Il primo caso al mondo trattato in età pediatrica

Il giovane era stato trasferito d’urgenza da un altro ospedale dopo che la dilatazione anomala della vena renale destra, fino alla congiunzione con la vena cava, aveva compromesso seriamente la funzionalità renale. L’intervento è stato eseguito dal dottor Giovanni Di Iorio, direttore della Struttura complessa di Urologia pediatrica del Santobono, con la sua equipe altamente specializzata. Nessuno dei casi simili descritti in letteratura scientifica aveva mai consentito di salvare il rene. In questo caso, invece, è stata possibile una ricostruzione minuziosa della vena renale, senza occlusione e senza asportazione dell’organo.
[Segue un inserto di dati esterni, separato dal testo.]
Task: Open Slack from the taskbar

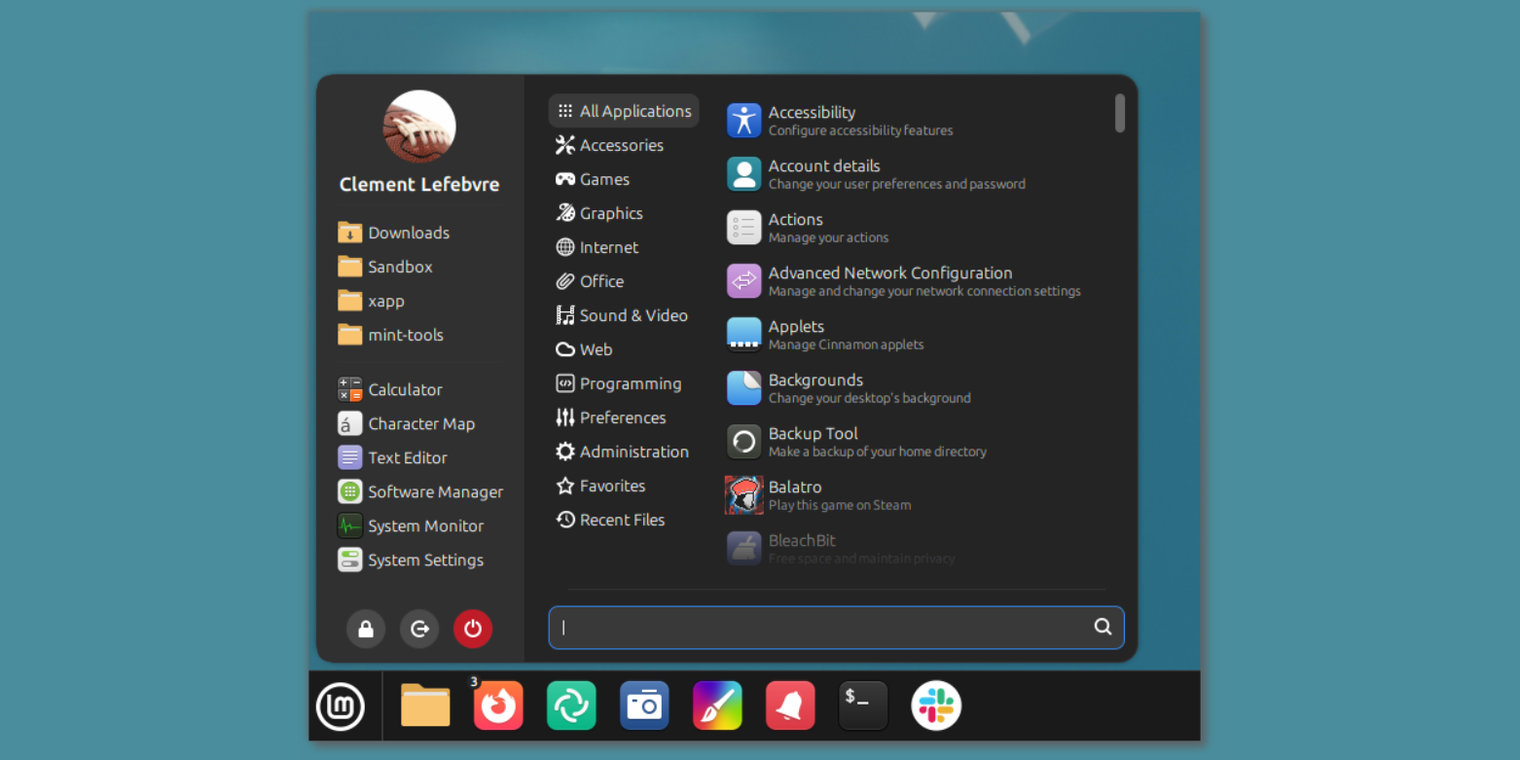Action: click(936, 705)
Chirurgia mininvasiva e recupero record

L’intervento, reso ancora più complesso dalla posizione delicata dell’aneurisma e dalle sue dimensioni, è stato eseguito in laparoscopia, tecnica che ha ridotto notevolmente il dolore post-operatorio e permesso un recupero rapido. «Abbiamo scelto un approccio mininvasivo avanzato, grazie all’esperienza del nostro team e al supporto dell’equipe anestesiologica, riuscendo a garantire al paziente una soluzione efficace e sicura», ha dichiarato il dottor Di Iorio.

Una nuova frontiera per la chirurgia adolescenziale

«La fascia adolescenziale è spesso in una terra di mezzo tra pediatria e medicina per adulti», ha spiegato Rodolfo Conenna, direttore generale del Santobono-Pausilipon. «Per questo stiamo lavorando per ampliare i nostri percorsi assistenziali dedicati ai giovani fino ai 18 anni». Tutte le competenze acquisite saranno trasferite nel nuovo ospedale Santobono, in costruzione a Napoli Est, con spazi più ampi, nuove tecnologie e una forte spinta sulla ricerca scientifica.

Il giovane paziente, ora in ottime condizioni cliniche, sarà a breve dimesso e continuerà il percorso di recupero con un monitoraggio specialistico costante da parte del team del Santobono.